In life we’ve gotten accustomed to saying and believing things like, “I deserve to do (xyz), because I have to enjoy some of my time- [thinking all the while, “I work all day I just want some time to enjoy life”]. I once had a client of mine tell me, enjoyment and fun are things you get on the way toward accomplishment, and within successful living- not ironically he was speaking about his daughter who was a freshman in college, and how she went wrong. In other words, get to work, and don’t stop. You don’t deserve any special self produced and objectified enjoyment and fun, instead the work you do, and the accomplishments you make provide their subtle yet intense goodnesses; as social psychological research suggests, don’t just smile because you’re happy, but smile to be happy. Cardio is intense work, it takes a lot of time and maintenance, and it’s really hard to like, but it’s daily practice at being the person you’re supposed to be. Becoming this person takes time, patience, and perseverance- all things that are practiced while spending long durations exercising intensely. Therefore if you like your cardio great, if not find something outside yourself that motivates you to do it, because the things you practice while intensely exercising will not only make your body hard, but your mind as well.

Saturday, March 6, 2010

Caridio: Exercising Power!

Cardiovascular exercise is defined as any such activity where you are using a whole body movement that elevates heart rate. Normally people think of aerobic exercise as Cardiovascular exercise, but aerobic exercise has within its definition the ability to sustain said activity for longer durations- 2.5 minutes and longer. In essence almost all compound movements can be considered Cardio, and if you can do it for at least 2.5 min it’s aerobic. This means that when talking about cardio you have quite a bit of lead way. However in the first article in this (Cardio) series I said that I would describe in better detail about why Cardiovascular exercise is such a great power builder for most people. Therefore let’s start with talking about power vs. strength.

So when people think of power and strength they normally think of them as one in the same, but they are wholly different. Strength as an aspect of fitness that refers to how much weight you can lift. However power refers to how much you can lift in an amount of time. So think of pushing a car 50 feet. The fact that you can push a car 50 feet refers to the amount of strength you have, but if today you can push a car 50 feet in 30 seconds, and 4 weeks latter you do the same car in 20 seconds, then you’ve gotten more powerful.

=== Work to be completed ===
Continue the blog post on cardio and power from its last sentence. The listing below has no connection to the text above.

=== Records provided ===
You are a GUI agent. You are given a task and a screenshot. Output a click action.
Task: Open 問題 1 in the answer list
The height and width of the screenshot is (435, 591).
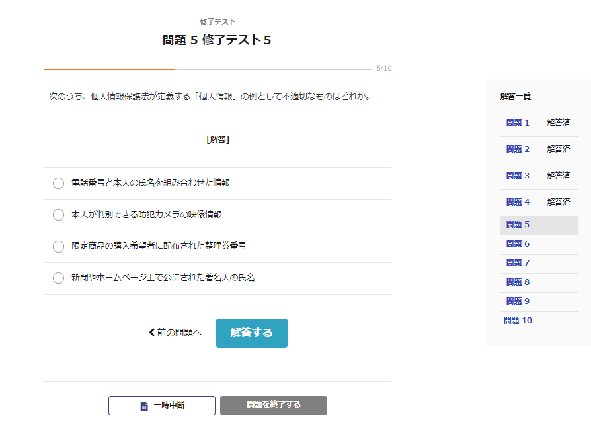pos(518,123)

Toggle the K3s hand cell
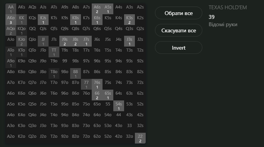click(x=129, y=20)
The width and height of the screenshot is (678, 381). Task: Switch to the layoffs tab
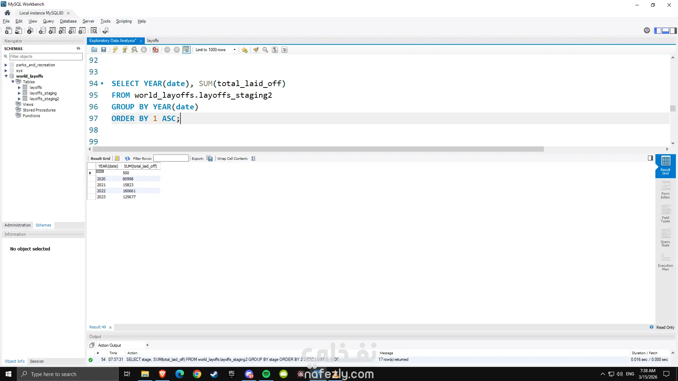click(x=153, y=41)
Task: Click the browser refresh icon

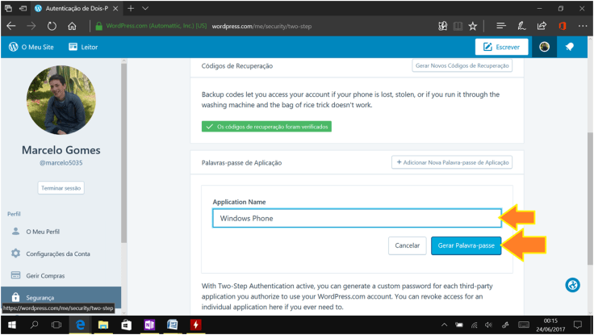Action: [52, 26]
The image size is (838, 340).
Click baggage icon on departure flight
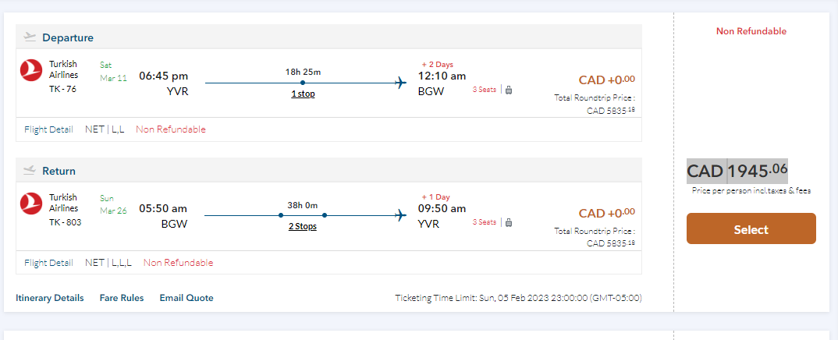(509, 90)

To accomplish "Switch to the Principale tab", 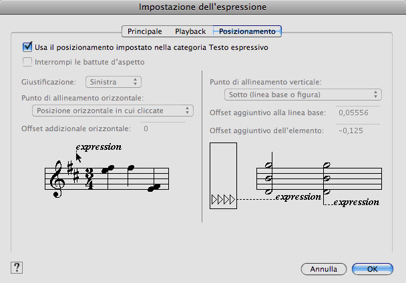I will point(145,31).
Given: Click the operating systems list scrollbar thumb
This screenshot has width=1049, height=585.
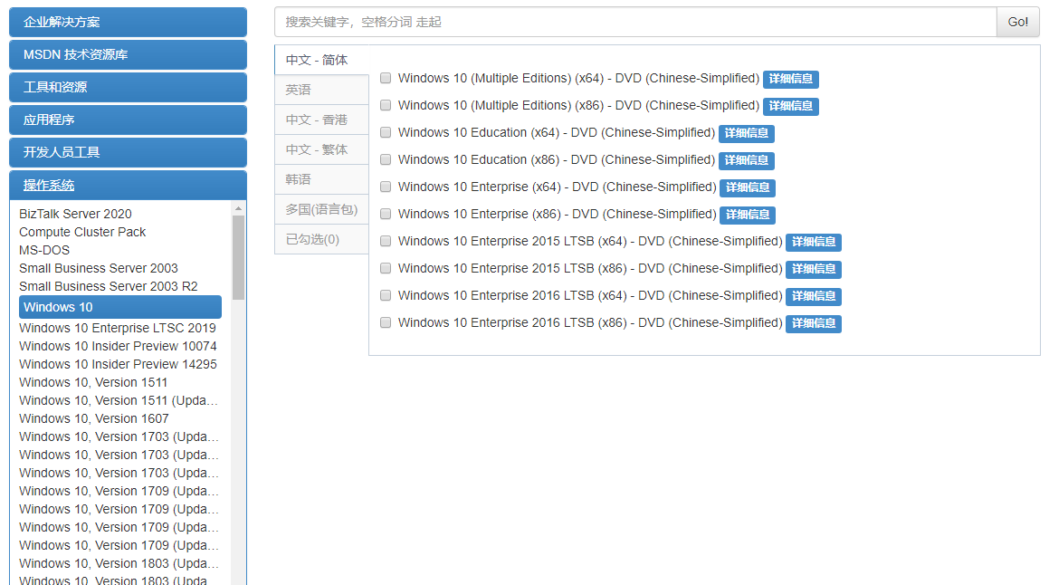Looking at the screenshot, I should point(238,256).
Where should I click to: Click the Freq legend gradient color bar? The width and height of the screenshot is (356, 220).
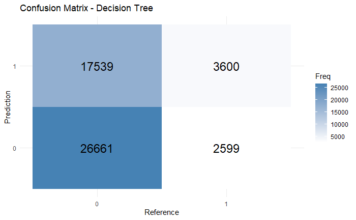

=== Result ===
Many people would say well then you’ve must have gotten stronger too, but that’s not all that correct. See the specificity principle extends to power vs. strength in lifts. So if you take an Olympic weight lifter, who’s max clean and jerks 500 pounds and ask him to deadlift the same weight as someone who’s his same size in powerlifting (ignor the name powerlifting for a second) he’s probably not going to be able to do it- 800 pound dead lifts in powerlifting are regularly reached in training. Yet turn the comparison around and you get the same result; you’d be lucky to find a powerlifter who can dead lift 800 pounds able to clean and jerk 500 pounds. Therefore power and strength take separate training to develop.

So now that we’ve established why a movement under time, or power, is a separate task then strength, and that it must be trained for let’s talk about why power is good for you. First, as I said in the past article power correlates with longer life expectancy than strength. Second, power also correlates with a reduction in falls more than strength.

We all know that falling for someone past 60 is something that can result in serious consequences like hip replacements, and all sorts of other surgeries. Falling past 70 is even worse, and falling past 80 well you might have well have just fell into a grave. The reason why power keeps you from falling is thought to be because of the type of muscle fiber that normally has to be present to produce powerful movements- fast twitch muscle fibers.

As you age fast twitch muscle fibers are lost and intermediate fibers are normally converted into oxidative fibers. Oxidative muscle fibers help you last when you walk, but unfortunately when you start an activity: running, walking, etc… you use non-oxidative pathways for energy. Thus the oxidative fibers are practically useless, for any event that lasts less than 2.5 min; so in daily life this means it’s useless for almost anything other than standing at the kitchen sink, or sitting watching T.V. Oxidative muscle is much better at synergistic functions, and long distance events. Fast twitch muscle helps you go upstairs to your bedroom or walk to the mail box. Therefore as you age if you don’t train for power when you need those fast twitch muscles they won’t be there for you, your stride length will shorten and your base of support will be really hard to keep under your center of gravity making it easier for you to fall.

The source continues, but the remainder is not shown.